Birds and other wildlife abound at Brownsville Preserve. From the boardwalk and trails traversing this historic farm, you may see deer, fox, raccoons, blue herons, bald eagles, wild turkeys and many other species of birds.
The Conservancy manages Brownsville to enhance bird habitat, and the farm serves as headquarters for the Virginia Coast Reserve.
Before You Go
History of Brownsville
Until the Conservancy purchased Brownsville in 1978, the farm had remained in the Upshur family since 1652.
At one time, the owner ran a castor-oil mill on the property. From his wharf on Brownsville Creek, he also shipped huge loads of corn to New York and New England via chartered vessels.
According to Whitelaw's Virginia's Eastern Shore, Mr. Upshur added a frame wing onto the family's 1806 three-story brick home because of the many relatives who lived there.

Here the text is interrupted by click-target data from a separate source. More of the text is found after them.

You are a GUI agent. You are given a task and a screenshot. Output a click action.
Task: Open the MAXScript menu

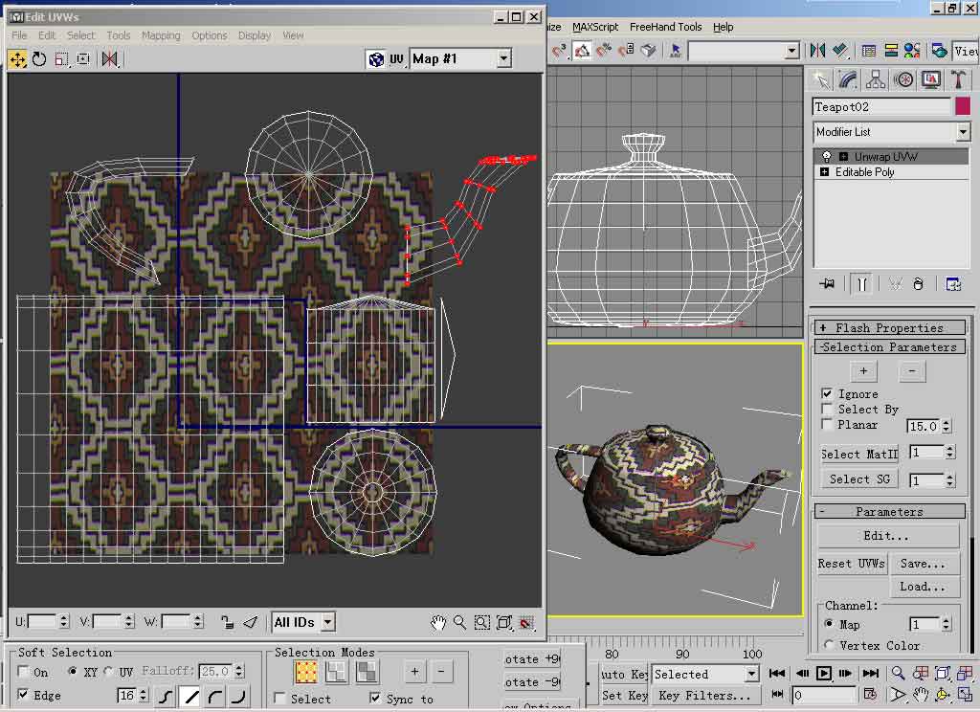pos(595,27)
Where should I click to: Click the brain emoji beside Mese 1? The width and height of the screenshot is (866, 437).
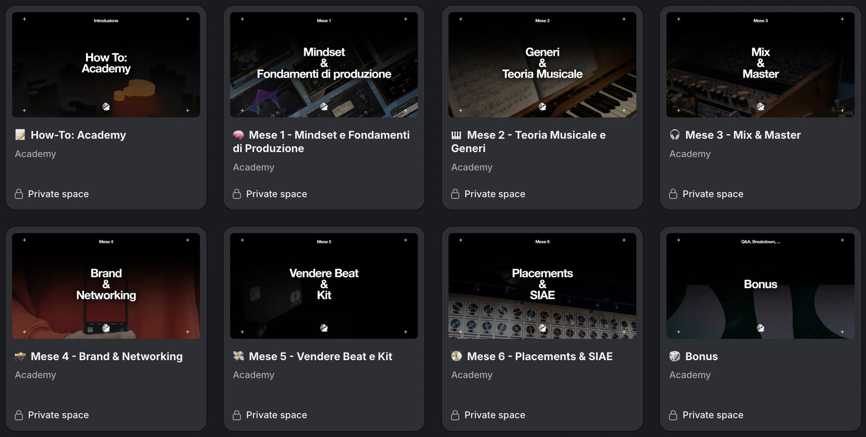(238, 135)
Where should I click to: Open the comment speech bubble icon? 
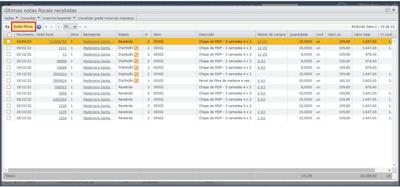[387, 10]
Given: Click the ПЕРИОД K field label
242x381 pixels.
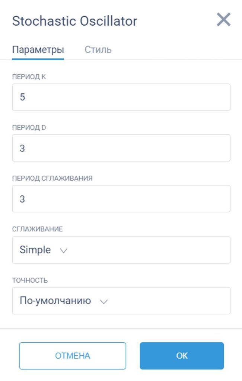Looking at the screenshot, I should click(29, 77).

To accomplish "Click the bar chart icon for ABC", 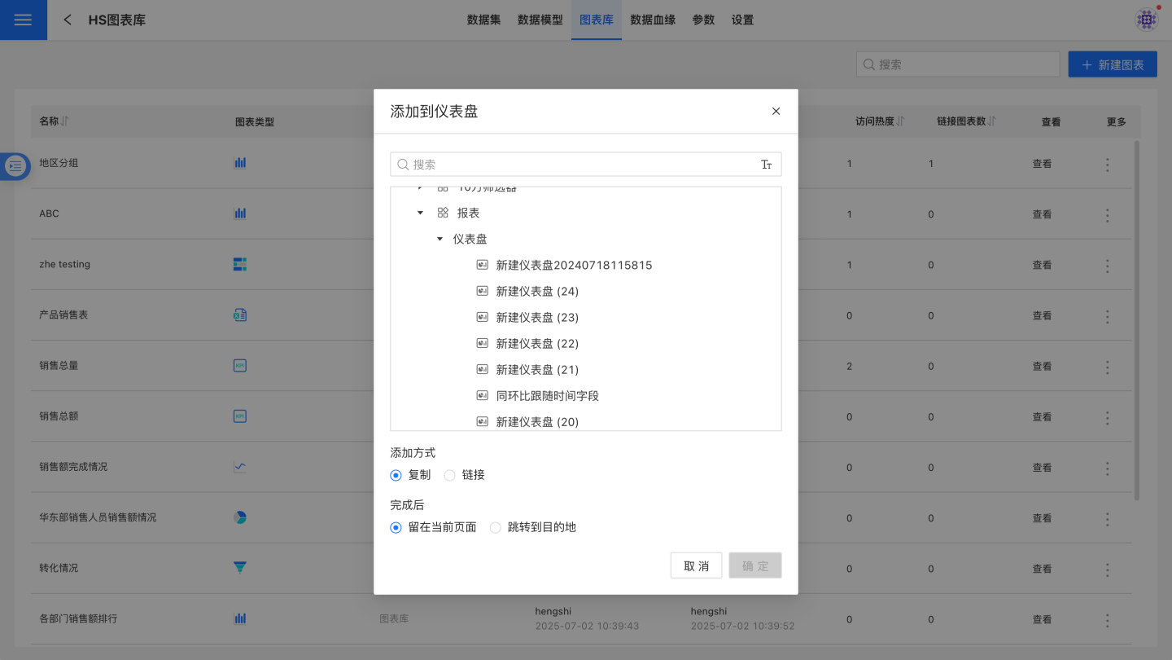I will click(x=240, y=213).
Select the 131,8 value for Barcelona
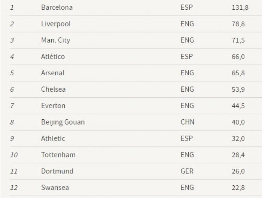262x198 pixels. click(240, 8)
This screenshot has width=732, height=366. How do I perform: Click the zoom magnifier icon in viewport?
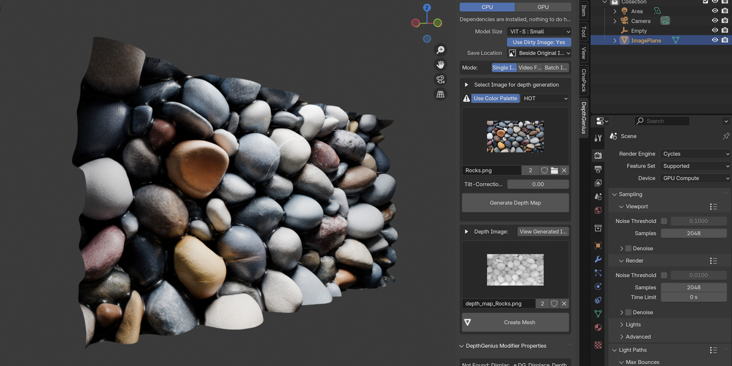[440, 50]
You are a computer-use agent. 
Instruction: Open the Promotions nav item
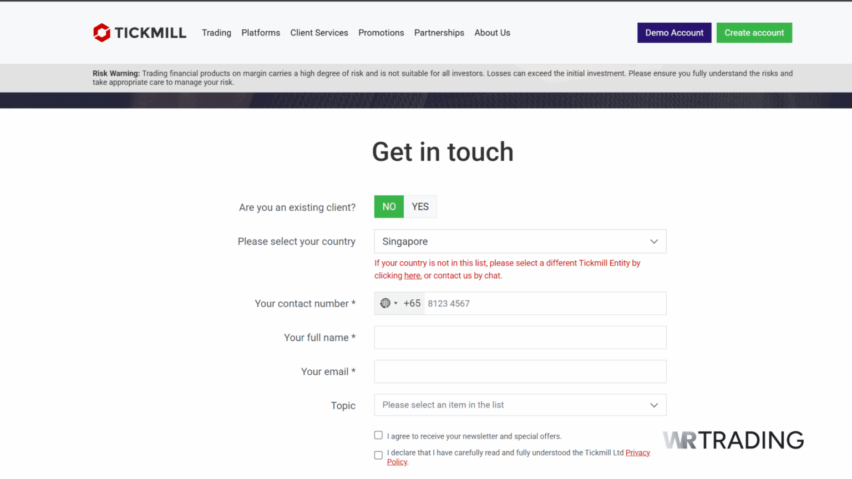pos(381,33)
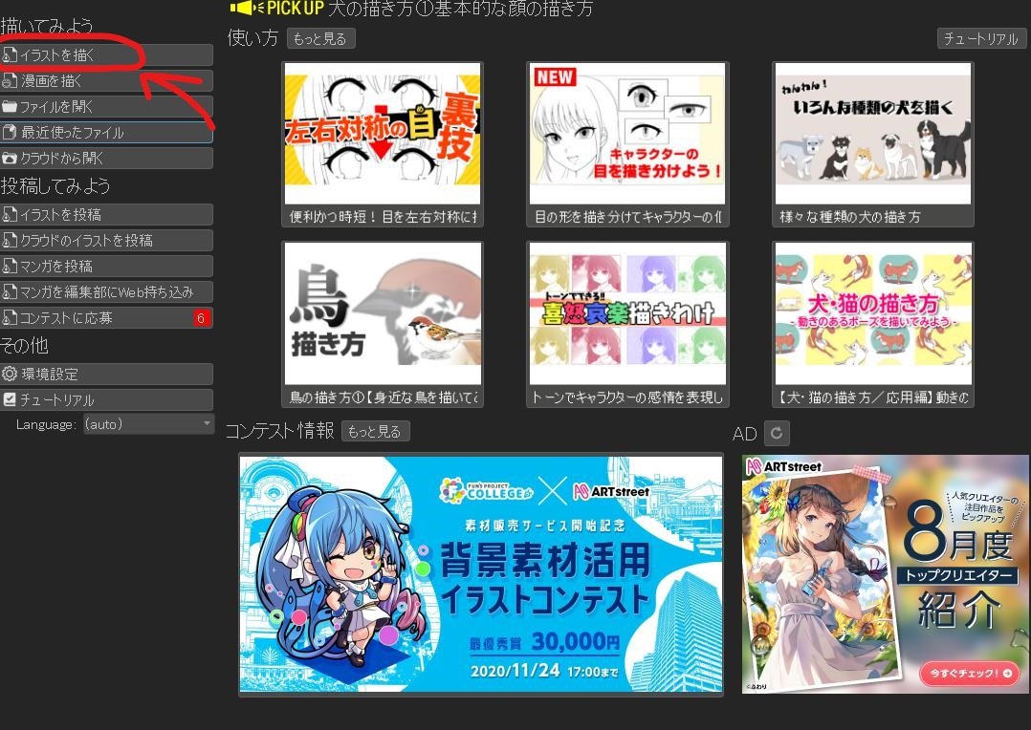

He is claimed to have said, "There is no place to put the sole of my foot." Today, the historic Brownsville house is used to accommodate occasional guests and for special events.
What TNC Is Doing
In partnership with the Virginia Department of Game & Inland Fisheries and the U.S. Fish and Wildlife Service's Partners for Fish and Wildlife Program, the Conservancy placed Brownsville Preserve in the Wildlife Enhancement Program. We have created shallow-water impoundments and planted crops and hedgerows that enhance habitat for birds.
The preserve is also managed for a small population of the endangered Delmarva fox squirrel.
Brownsville also hosts the Virginia Coast Reserve office, and a dock on the property is a launching point for staff members heading out to work on the barrier islands.